HP Lovecraft was the first author within the wider genre whom I read. For me, at the time, he was a horror author and I was puzzled by his strangely bewitching Dreamlands stories. While a lot of people write stories that riff on his Cthulhu stuff, I don’t know so many who work with those lovely mythic fantasies. (And the few I know about, such as Brian Lumley’s Titus Crow novels, somehow didn’t work for me.
I have ’em on the shelf — found them in hardcover in a free-books pile in a foreigner bar in Korea — and tear through one occasionally, so yeah, I can say my opinion hasn’t changed. I finished them. My opinion still didn’t change.)
So I set out to write something in the Dreamlands… and failed. I set it aside for a few months, and then after a brief holiday on Jeju Island (a lovely island off the coast of Southern Korea) I was approached by someone who needed a story pronto. I didn’t have anything of the appropriate length, but said I could try finish this Lovecraftian story I had half-written. (Actually, not really half, more like 1300 words or so.)

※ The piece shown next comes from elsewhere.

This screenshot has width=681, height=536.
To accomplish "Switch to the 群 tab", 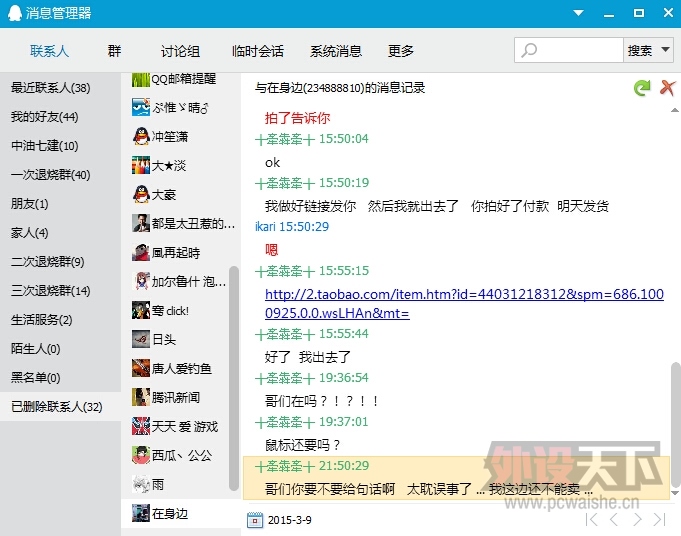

I sat down in the Sweet Buns coffee shop with a Korean study book and began writing, taking a two-hour break to have a Korean lesson. The final result wasn’t quite what got published, of course: I sent the story to the editor who’d solicited it and while he loved it (the rejection letter began with stunning praise), it didn’t quite fit his needs. So I tweaked a little, fiddled a bit, trimmed and tickled and applied makeup, and send the story to Clarkesworld. End result? Yay! There are a few Easter Eggs buried in the story for specific people to catch while reading it. I’m not telling what they are. But while bits of life are woven into this tale — life is all about decisions, is it not? — but the characters and situations are piecemeal assemblages, and I am pretty much a magpie gathering up shiny bits and lining my nest with them. Which is what every writer is, at bottom.